Commerce and Culture seem to be mutually exclusive. And Mumbai is India's commercial citadel. Even nature in Mumbai is poised that way. Its rainy season are in two separate halves. From the middle of June, the monsoon wakes up in all fury, and goes on for three months consecutively, almost ceaselessly. Its wild showers are as exciting as its drizzles are a phenomenal bore. After these three soggy months are over, the sun blazes away pitilessly for nine endless months. The summer, a horrendous season, is a season of heat and dust. The heat makes you desperate and you think you are on a sizzler.

Even though the rains don't diminish the heat to comfortable levels, they transform Mumbai piquantly.

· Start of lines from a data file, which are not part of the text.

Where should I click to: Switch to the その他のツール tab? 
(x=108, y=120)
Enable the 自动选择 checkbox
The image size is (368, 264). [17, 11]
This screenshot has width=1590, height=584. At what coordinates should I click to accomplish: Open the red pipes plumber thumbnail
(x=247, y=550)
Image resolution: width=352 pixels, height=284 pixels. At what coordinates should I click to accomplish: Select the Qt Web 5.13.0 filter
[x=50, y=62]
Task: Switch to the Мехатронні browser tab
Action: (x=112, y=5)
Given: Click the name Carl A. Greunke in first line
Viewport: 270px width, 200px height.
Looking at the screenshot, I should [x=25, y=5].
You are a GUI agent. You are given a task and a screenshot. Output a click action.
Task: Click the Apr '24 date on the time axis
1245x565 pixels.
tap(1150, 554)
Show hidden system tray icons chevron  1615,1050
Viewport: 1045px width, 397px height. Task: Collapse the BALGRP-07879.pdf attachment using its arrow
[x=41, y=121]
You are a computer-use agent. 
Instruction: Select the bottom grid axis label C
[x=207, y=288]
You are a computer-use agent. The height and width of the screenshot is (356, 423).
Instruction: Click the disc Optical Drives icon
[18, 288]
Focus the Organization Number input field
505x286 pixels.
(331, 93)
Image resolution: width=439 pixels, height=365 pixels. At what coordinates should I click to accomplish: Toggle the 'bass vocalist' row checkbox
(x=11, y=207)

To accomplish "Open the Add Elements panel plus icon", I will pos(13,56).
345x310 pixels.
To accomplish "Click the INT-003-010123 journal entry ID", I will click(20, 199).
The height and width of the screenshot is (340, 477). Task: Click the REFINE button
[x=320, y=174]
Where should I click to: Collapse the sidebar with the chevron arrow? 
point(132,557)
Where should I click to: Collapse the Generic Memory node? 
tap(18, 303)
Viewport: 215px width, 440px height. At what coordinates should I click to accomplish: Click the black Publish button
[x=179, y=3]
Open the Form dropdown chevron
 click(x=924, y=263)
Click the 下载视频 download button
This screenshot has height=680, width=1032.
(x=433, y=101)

During the blazing months you see Mumbai as a concrete jungle and nothing but a concrete constellation. But the rains draw out its hidden beauty, at least in pockets and in nooks and corners. Suddenly you start noticing the rain washed trees. They put on a lovely dark green cloak. In the non-rainy season the leaves are covered with dust and look unhealthy. Their vibrant green withdraws and fades. During the rains, on account of the presence of moisture in the air, the city is enveloped in a dim haze (dim because the sun is screened by the clouds) and this lends enchantment to the city. And at night fall, with the streets and buildings illuminated on, the city is transformed. Beauty and glamour blend, like in a beautiful film actress. Is it any wonder that Mumbai is the film city of India? As a film center its popularity is next to Hollywood.

 
One of the glories possibly its greatest glory of Mumbai is the encircling Arabian Sea. The city lies in its passionate embrace. In the sunny months the sea is placid and a serene self. Its emerald green at noon changes into a bluish grey as the sun wears out with a crimson farewell. But the sea becomes a wild beauty in the rains. It chafes at the shores with a rare fury and it is a sigh for the gods. It lashes, it withdraws, rises again, rolls and plunges into another mighty lash. Its frolic is also magnificent.

The rainy season in Mumbai reminds us that Mumbai must have been an exquisitely beautiful place once upon a time. But man, the ugly and indiscriminate predator that he is has plundered and ravaged her beauty. However, because of her great charms all is not lost. In the blaze of the sun, the traces of her beauty recede into hiding but the rains bring out some of her original charms. Let us hope that the sensible citizens of Mumbai would do something to resurrect some of her earlier charms.

Not all Mumbaikars may be alert to the lovely transformation that takes place in Mumbai during the monsoon. But all of them pray for rains and adequate rains at that. If it does not rain adequately during those crucial months, then the lakes don't get full. Mumbai depends on the lakes for all its water supply. Even in the best of times Mumbai's water supply is woefully insufficient for its citizens. And without enough rains or with a weak monsoon there would be disaster in the city. Fortunately the rains rarely let us down. The Mumbaikars’ dependence on rain is a matter of life-and-death. He never complains about the distress and disruption caused by the rains sometimes. Mumbai's rains can be very nagging and pestilent. Sometimes it rains so heavily that you get a glimpse of a deluge. Trees are uprooted, buildings collapse, people die. The rains demonstrate that they have all the three dimensions of India's Trinity - the ability to create, the ability to protect and the ability to destroy. Rains are a great experience in Mumbai.